In France and Italy, the manga is licensed by Panini. in France, Panini published 14 volumes of the manga from 2007 to 2014, and in 2021 they republished all 25 volumes in a new edition. in Spain licensed by Glénat Éditions.

A spin-off titled was serialized in the same magazine Weekly Young Jump from March 17, 2011, to May 12, 2011. Kodansha collected its chapters in a single volume, published on May 19, 2011.

===Volumes===

| No. | Release date | ISBN |
|---|---|---|
| 1 | June 17, 2005 | 978-4-08876-812-0 |
| 2 | September 16, 2005 | 978-4-08876-853-3 |
| 3 | December 19, 2005 | 978-4-08876-895-3 |
| 4 | March 17, 2006 | 978-4-08877-046-8 |
| 5 | June 19, 2006 | 978-4-08877-096-3 |
| 6 | September 19, 2006 | 978-4-08877-142-7 |
| 7 | November 17, 2006 | 978-4-08877-168-7 |
| 8 | February 19, 2007 | 978-4-08877-218-9 |
| 9 | May 18, 2007 | 978-4-08877-261-5 |
| 10 | August 17, 2007 | 978-4-08877-310-0 |
| 11 | November 19, 2007 | 978-4-08877-350-6 |
| 12 | February 19, 2008 | 978-4-08877-393-3 |
| 13 | May 19, 2008 | 978-4-08877-440-4 |
| 14 | August 19, 2008 | 978-4-08877-490-9 |
| 15 | November 19, 2008 | 978-4-08877-545-6 |
| 16 | February 19, 2009 | 978-4-08877-596-8 |
| 17 | May 19, 2009 | 978-4-08877-646-0 |
| 18 | August 19, 2009 | 978-4-08877-699-6 |
| 19 | November 19, 2009 | 978-4-08877-756-6 |
| 20 | February 19, 2010 | 978-4-08877-810-5 |
| 21 | June 18, 2010 | 978-4-08877-888-4 |
| 22 | August 19, 2010 | 978-4-08879-014-5 |
| 23 | November 19, 2010 | 978-4-08879-054-1 |
| 24 | March 18, 2011 | 978-4-08879-093-0 |
| 25 | April 19, 2011 | 978-4-08879-094-7 |

==Reception==
In November 2012, Sidooh manga ranked forty-six on AnimeClicks website's poll of top 70 "The best 2000s seinen" with 8,100 votes. Reviewing the first volume, Manga Sanctuary praised the story and art, and described realism and the main characters as one of the strengths of the manga, stating "Sidooh is not conventional either in terms of design or scenario. It's dark, mysterious, disturbing and sometimes unhealthy." Writing for IGN France, Damien Hilaire likened Sidooh to Blade of the Immortal with its violent content, adding: "The layout is sublime, the emotion is transmitted without dialogue, a play of looks... This economy of words is reminiscent of the cinema from which Takahashi's cutting is greatly inspired."

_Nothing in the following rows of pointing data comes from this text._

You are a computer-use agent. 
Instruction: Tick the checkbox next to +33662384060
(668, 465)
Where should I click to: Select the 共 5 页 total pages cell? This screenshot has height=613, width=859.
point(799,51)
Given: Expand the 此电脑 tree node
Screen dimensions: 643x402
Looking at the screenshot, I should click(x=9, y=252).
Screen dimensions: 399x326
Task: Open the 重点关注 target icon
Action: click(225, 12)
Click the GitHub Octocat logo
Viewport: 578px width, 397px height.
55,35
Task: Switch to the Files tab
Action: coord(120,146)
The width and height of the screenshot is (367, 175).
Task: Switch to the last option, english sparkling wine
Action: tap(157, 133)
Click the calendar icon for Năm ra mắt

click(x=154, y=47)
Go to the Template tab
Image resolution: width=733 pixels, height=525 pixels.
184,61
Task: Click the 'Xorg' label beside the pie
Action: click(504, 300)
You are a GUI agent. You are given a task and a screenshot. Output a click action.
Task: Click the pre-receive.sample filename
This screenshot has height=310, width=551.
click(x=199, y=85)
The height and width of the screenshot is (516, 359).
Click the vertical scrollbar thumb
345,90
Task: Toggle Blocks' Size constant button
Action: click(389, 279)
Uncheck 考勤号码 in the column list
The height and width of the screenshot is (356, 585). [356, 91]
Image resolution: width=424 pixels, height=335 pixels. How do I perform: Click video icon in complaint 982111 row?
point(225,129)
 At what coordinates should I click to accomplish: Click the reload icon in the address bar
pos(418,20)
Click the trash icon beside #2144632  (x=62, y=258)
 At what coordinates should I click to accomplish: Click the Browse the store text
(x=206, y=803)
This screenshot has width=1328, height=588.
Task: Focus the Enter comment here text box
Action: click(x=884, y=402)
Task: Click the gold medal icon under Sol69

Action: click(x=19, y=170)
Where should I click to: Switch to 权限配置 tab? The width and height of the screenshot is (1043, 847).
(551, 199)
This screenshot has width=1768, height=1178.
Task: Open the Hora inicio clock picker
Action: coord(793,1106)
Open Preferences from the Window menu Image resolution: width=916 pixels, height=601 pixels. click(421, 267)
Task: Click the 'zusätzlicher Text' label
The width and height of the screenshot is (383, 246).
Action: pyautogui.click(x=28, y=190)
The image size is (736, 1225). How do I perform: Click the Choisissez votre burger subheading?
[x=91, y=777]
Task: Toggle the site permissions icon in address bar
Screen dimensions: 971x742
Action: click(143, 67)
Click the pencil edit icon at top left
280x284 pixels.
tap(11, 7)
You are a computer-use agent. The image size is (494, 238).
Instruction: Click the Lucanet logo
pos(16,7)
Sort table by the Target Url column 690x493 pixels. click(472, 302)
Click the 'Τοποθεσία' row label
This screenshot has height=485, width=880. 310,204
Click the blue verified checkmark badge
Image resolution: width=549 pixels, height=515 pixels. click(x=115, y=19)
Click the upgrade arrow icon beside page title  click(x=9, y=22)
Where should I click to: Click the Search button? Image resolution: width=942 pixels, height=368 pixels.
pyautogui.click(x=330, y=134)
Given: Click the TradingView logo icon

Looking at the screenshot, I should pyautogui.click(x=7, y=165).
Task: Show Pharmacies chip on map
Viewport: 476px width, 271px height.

Manga News wrote: "The first volume of Sidooh is a slap in the face, in that Takahashi perfectly establishes, from the outset, a particularly dark and uncompromising atmosphere, which he then refines throughout the pages." Nicolas Demay of Planete BD described Sidooh as an uncompromising manga, considering it similar to the works of Vagabond, Blade of the Immortal and Berserk, stating "The series is served by a very inky, black drawing, sticking very well to the atmosphere that emerges from the reading, where everything is shown without artifice, further accentuating the violent side of the action scenes. All this makes Sidooh a real visual slap in the face." Takahashi's artwork has been particularly praised by critics. In the review of the first and twenty-fifth volumes, fellow Planete BD reviewer Faustine Lillaz gave a "very good" grade to the drawings, and she calls the story of the first volume a good foundation for the sequel and describes the final volume as a well-managed finale. hk01-com said that the manga has a unique style of drawing and is a classic samurai realistic comic, adding: "the painting style of Sidooh vaguely feels a bit like Vagabond, but it is a little different."